Open ruipeterpan opened 3 years ago
For now, the asynchronous mode for PyTorch is supported only when you use the DistributedOptimizer approach, like this example. Your code now uses the DDP wrapper, for which we haven't implemented the async-mode yet.
Hey @ymjiang thanks for the info!

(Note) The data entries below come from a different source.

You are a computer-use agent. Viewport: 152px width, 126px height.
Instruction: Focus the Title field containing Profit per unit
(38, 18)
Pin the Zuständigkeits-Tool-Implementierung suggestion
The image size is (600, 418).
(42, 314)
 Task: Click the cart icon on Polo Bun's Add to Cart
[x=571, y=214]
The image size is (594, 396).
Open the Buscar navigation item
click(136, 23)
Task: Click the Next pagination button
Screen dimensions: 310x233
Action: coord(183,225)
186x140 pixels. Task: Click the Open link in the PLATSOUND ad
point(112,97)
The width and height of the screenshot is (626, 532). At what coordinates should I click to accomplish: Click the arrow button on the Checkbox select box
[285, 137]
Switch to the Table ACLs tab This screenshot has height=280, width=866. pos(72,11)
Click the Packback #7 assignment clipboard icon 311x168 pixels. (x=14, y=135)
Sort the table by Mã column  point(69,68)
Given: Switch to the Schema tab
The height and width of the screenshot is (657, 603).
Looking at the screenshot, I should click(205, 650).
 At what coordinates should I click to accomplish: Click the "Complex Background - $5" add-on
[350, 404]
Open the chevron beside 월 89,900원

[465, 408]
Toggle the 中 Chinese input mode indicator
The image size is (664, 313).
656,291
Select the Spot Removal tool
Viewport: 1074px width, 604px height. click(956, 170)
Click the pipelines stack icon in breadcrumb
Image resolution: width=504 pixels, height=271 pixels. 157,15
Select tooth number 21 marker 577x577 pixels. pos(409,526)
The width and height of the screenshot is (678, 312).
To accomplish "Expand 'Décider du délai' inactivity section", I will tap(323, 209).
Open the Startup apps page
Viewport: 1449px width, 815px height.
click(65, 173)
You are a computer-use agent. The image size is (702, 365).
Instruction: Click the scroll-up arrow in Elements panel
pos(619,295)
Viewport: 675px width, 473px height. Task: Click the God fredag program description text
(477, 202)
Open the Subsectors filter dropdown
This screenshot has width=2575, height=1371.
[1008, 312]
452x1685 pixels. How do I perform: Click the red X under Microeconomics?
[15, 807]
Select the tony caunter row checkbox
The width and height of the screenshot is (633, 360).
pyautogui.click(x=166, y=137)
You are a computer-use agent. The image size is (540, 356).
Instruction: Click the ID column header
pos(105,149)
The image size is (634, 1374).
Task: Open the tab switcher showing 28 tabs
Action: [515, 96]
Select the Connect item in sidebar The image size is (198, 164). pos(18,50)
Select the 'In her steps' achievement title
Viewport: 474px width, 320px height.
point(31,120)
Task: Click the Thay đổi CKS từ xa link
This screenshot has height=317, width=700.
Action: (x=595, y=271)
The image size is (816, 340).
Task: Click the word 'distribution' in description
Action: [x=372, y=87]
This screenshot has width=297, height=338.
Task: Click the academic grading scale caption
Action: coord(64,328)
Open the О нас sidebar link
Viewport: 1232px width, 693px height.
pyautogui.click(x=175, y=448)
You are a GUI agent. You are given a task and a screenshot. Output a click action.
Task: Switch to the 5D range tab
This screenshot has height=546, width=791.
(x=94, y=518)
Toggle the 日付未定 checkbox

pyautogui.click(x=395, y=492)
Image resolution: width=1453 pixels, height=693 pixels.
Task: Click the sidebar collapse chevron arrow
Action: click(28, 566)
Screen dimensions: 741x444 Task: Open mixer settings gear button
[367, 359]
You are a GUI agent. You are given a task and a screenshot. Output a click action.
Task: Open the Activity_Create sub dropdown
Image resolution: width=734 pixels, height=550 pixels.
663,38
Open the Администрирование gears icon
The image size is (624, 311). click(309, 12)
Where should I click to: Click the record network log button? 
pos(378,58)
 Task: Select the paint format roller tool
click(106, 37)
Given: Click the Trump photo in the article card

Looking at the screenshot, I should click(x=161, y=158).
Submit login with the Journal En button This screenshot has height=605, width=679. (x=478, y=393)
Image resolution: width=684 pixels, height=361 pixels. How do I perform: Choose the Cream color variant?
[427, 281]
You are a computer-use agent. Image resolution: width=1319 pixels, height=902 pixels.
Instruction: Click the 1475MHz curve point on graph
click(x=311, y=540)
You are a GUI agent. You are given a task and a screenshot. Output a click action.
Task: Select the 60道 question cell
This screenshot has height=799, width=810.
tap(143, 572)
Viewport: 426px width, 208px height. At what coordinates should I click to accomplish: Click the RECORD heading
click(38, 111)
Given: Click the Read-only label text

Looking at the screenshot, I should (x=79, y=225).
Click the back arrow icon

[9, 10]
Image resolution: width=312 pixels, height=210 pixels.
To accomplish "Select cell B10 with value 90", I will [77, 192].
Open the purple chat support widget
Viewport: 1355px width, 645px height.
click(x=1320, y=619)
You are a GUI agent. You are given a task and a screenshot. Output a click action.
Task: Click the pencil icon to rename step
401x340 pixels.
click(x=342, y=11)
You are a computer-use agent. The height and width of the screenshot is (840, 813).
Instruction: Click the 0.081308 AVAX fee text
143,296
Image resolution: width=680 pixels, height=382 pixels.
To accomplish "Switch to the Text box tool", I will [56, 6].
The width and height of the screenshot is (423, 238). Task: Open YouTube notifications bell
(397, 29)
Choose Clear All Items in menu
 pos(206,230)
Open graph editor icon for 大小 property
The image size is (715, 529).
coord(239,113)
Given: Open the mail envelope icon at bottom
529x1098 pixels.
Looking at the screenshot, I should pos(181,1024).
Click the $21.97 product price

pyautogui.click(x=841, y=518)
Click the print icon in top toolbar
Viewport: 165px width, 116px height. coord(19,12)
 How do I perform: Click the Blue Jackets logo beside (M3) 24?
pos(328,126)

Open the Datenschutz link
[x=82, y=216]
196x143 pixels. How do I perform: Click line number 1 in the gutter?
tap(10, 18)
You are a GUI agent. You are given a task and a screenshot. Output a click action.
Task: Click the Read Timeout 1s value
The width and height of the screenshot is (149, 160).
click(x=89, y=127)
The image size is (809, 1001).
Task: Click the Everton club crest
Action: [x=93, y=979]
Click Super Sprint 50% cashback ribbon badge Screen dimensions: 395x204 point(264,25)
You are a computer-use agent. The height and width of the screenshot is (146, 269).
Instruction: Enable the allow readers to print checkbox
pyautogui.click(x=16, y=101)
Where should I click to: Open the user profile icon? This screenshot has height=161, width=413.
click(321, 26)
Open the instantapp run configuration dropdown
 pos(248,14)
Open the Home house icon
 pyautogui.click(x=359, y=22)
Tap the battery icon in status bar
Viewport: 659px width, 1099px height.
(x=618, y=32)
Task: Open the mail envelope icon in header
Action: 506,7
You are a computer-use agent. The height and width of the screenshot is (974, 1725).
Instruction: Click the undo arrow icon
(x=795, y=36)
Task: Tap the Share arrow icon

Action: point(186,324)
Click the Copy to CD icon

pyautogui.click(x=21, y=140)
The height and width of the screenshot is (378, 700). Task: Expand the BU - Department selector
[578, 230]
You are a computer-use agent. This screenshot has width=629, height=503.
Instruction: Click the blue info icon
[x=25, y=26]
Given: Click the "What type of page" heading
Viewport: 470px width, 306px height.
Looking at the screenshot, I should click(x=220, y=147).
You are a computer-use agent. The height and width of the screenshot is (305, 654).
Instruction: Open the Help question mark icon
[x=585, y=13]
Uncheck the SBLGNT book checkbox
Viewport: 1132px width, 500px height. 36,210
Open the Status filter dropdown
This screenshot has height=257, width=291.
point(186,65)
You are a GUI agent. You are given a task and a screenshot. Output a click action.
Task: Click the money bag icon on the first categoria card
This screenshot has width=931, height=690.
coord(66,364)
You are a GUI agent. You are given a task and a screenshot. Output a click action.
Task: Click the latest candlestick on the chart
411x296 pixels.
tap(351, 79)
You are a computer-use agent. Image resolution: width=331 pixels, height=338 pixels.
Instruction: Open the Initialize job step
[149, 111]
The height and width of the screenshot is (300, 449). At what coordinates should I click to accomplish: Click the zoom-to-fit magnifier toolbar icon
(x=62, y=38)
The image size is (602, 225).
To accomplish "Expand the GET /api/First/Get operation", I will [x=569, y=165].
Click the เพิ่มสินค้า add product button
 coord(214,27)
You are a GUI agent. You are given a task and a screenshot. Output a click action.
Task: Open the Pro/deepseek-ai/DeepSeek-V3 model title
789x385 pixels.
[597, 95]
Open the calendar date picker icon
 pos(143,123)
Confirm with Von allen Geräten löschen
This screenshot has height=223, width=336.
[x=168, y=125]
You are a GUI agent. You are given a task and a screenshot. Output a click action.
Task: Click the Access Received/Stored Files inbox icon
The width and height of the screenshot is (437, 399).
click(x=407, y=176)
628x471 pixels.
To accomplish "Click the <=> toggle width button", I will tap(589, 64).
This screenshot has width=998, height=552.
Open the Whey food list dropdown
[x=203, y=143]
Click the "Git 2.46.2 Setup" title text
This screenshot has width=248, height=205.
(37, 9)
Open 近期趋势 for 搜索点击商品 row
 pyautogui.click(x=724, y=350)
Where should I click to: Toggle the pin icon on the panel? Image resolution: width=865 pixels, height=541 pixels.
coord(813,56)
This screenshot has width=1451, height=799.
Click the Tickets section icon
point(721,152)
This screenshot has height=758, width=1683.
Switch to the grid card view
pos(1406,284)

Nevertheless, after switching to using benchmark_byteps.py, the issue is still there.
FYI:
bpslaunch python3 /usr/local/byteps/example/pytorch/benchmark_byteps.py --model resnet50 --num-iters 1000000
on the workers
root@536f767106da4e48b0f29957b21b64da000000:/# bpslaunch
BytePS launching server
Command: python3 -c 'import byteps.server'
[06:22:03] byteps/server/server.cc:419: BytePS server is enabled asynchronous training [06:22:03] byteps/server/server.cc:430: BytePS server engine uses 4 threads, consider increasing BYTEPS_SERVER_ENGINE_THREAD for higher performance [06:22:03] src/postoffice.cc:25: Creating Van: zmq [06:22:03] src/./zmq_van.h:299: Start ZMQ recv thread [06:22:15] 3rdparty/ps-lite/include/dmlc/logging.h:276: [06:22:15] byteps/server/server.cc:52: Check failed: updates.merged.tensor init 10551296 first
Stack trace returned 9 entries:
[bt] (0) /usr/local/lib/python3.6/dist-packages/byteps-0.2.5-py3.6-linux-x86_64.egg/byteps/server/c_lib.cpython-36m-x86_64-linux-gnu.so(+0x2299c) [0x7fe2ba4d699c]
[bt] (1) /usr/local/lib/python3.6/dist-packages/byteps-0.2.5-py3.6-linux-x86_64.egg/byteps/server/c_lib.cpython-36m-x86_64-linux-gnu.so(+0x22ddd) [0x7fe2ba4d6ddd]
[bt] (2) /usr/local/lib/python3.6/dist-packages/byteps-0.2.5-py3.6-linux-x86_64.egg/byteps/server/c_lib.cpython-36m-x86_64-linux-gnu.so(byteps::server::SendPullResponse(byteps::server::DataHandleType, unsigned long, ps::KVMeta const&, ps::KVServer
terminate called after throwing an instance of 'dmlc::Error' what(): [06:22:15] byteps/server/server.cc:52: Check failed: updates.merged.tensor init 10551296 first
Stack trace returned 9 entries:
[bt] (0) /usr/local/lib/python3.6/dist-packages/byteps-0.2.5-py3.6-linux-x86_64.egg/byteps/server/c_lib.cpython-36m-x86_64-linux-gnu.so(+0x2299c) [0x7fe2ba4d699c]
[bt] (1) /usr/local/lib/python3.6/dist-packages/byteps-0.2.5-py3.6-linux-x86_64.egg/byteps/server/c_lib.cpython-36m-x86_64-linux-gnu.so(+0x22ddd) [0x7fe2ba4d6ddd]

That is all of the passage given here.